# Newcomer help



## gid09 (Jul 14, 2009)

I am about to give REW a try, and I am looking forward to this tool. 

I have windows xp, and I have a nice mic.

What else do I need and what would you recommend ? Any soundcard in particular you recommend?

I don't have a Behringer EQ, but will I still be able to get the filter recommendations ?

I am new here, and I will appreciate all the help I can get. The REW seems like a great tool.

Thanks


----------



## brucek (Apr 11, 2006)

> Any soundcard in particular you recommend?


Any card will work well as long as it has a line-in and line-out connections. (most laptops don't).



> I have a nice mic.


It must have a calibration file that REW can use.



> I don't have a Behringer EQ, but will I still be able to get the filter recommendations ?


Yes.



> appreciate all the help I can get


Read and become familiar with the REW HELP files and the REW Cabling and Connections Basics.
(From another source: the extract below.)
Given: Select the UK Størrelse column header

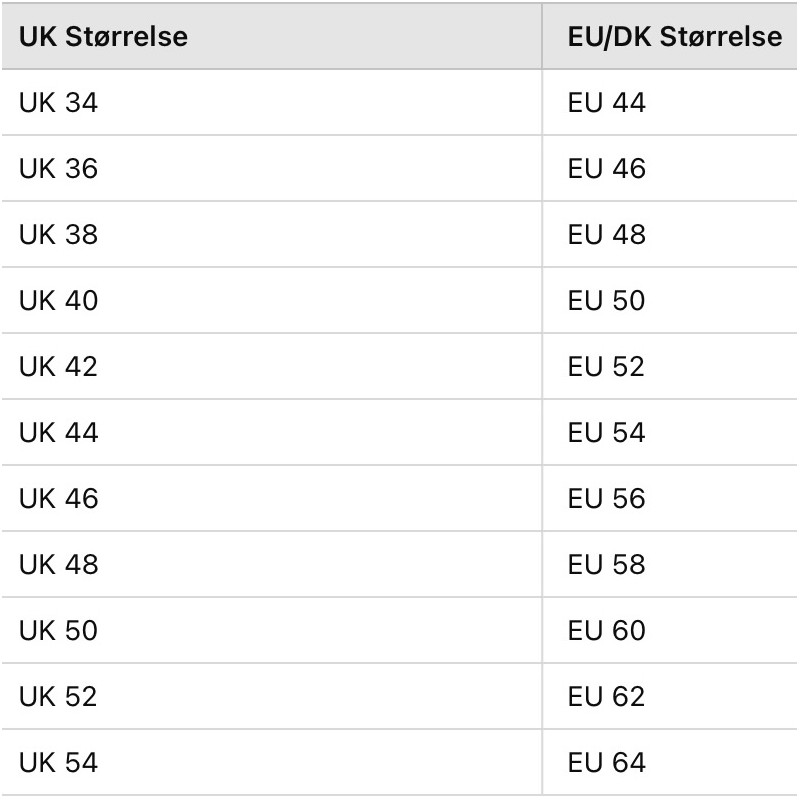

Also note the REW information Index and the Download Page.

brucek


----------



## RIKKITIK (Dec 5, 2009)

Hi all,
So would the following be correct; mic > m-audio usb > usb to pc > soundcard to aux in, R / L or both, channel to be measured? Currently I wish to measure speaker and room response. Thanks very much - Rick


----------



## brucek (Apr 11, 2006)

> mic > m-audio usb > usb to pc > soundcard to aux in, R / L or both


If by soundcard (in the above line) you refer to the M-audio soundcard, then yes it's correct.

brucek


----------